I would like to see members (particularly new members) use the karma system, it helps to let your fellow members know your post/contribution is appreciated. 

I remember when i frist came on this site, many members came from the Foodnetwork, and were already friendly with one another. As many times as I tried sharing recipes, jokes etc, I felt the outsider - no reply. I am happy to see new members, and the old, and the karma system. Imo, it was set up to make everyone feel appreciated & that this site was not a clique personal chat room for displaced members from another site, shut down. By all means, I say use it... but let's clarify what it's being used for. It is, afterall, a cooking site, and saying something positive about sharing a recipe/input is always apprecited on my behalf - rather than an off-topic chat praise.


----------



## Alix (Sep 9, 2006)

mish said:
			
		

> can we agree to disagree that this is not, imo, what karma should be about. It should be about expressing appreciation (and not a PG remark one can't post on the board), and not a way of dealing with a member who is out of line. That, I feel, should be handled by admin in a pm. Using every tool available in dealing with someone who is out of line - is not, again, imo, what karma is about.


 
We can most definitely agree to disagree mish. You state very clearly that this is *your *opinion*.* You have yours, I have mine, and I am certain there are others who have slightly different feeling from either one of us. 

As for the negative Karma, I respectfully submit that since you are not a Helper or an Admin you don't know all the various things that go on "behind the curtain" in terms of how we deal with folks who "get out of line." I'm not going to justify my use of negative karma. Those who have had it, deserved it. Its just one more tool for us to use, and that is *my* opinion. I will continue to use it as I see fit, as I would far rather get my point across that way than resorting to banning a member.


----------



## kitchenelf (Sep 9, 2006)

Karma is just a fun tool.  It's like a present.  If you don't know how to look at your karma click on User CP in the first dark line across the top of the page.  Click on that.  First it will show you the threads you are subscribed to then below are your karma comments.  

Only a few times do we resort to negative karma.  Like Alix said sometimes that is what gets someone's attention when other things fail.  It usually works.


----------



## wasabi (Sep 9, 2006)

Karma karma karma karma karma chameleon
You come and go, you come and go
Loving would be easy if your colors were like my dream
Red gold and green, red gold and green

Sorry, feeling silly today.


----------



## Alix (Sep 9, 2006)

> Only a few times do we resort to negative karma. Like Alix said sometimes that is what gets someone's attention when other things fail. It usually works.


 Or when Ken gets out of line... heeheehee


----------



## mish (Sep 9, 2006)

Thanks Alix and Elf.
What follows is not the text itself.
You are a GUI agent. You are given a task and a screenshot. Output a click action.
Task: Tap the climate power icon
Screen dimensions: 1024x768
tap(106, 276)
I'd never heard about neg karma till I read the question here. I guess not everyone can fit into those naughty chairs. 

(Note to self: Stay away from the *curtain.*  Heehee)


----------



## kimbaby (Sep 9, 2006)

i give karma when I come across a thread post comment recipe 
that I believe to be awesome...
I prefer for them to remain private~jmo


----------



## mish (Sep 9, 2006)

wasabi said:
			
		

> Karma karma karma karma karma chameleon
> You come and go, you come and go
> Loving would be easy if your colors were like my dream
> Red gold and green, red gold and green
> ...


 










Where's my karma chameleon?


----------



## mudbug (Sep 9, 2006)

um....we could always substitute a nice Louisiana word if that makes folks feel better.......

*LAGNIAPPE*

it means that little extra something:

13 donuts in the bag instead of 12
the biscotti with your sundae
the free appy with your dinner
the chocolate mint on your hotel room pillow


----------



## FryBoy (Sep 9, 2006)

Can a member see how much karma another member has?


----------



## mudbug (Sep 9, 2006)

sure FryBoy - check out their profile.  Just make sure you tell everyone that I have more than Alix.


----------



## FryBoy (Sep 9, 2006)

As near as I can tell, mudbug, you ain't got none! Or at least I can't find it on your public profile -- where is it?


----------



## MJ (Sep 9, 2006)

FryBoy said:
			
		

> As near as I can tell, mudbug, you ain't got none! Or at least I can't find it on your public profile -- where is it?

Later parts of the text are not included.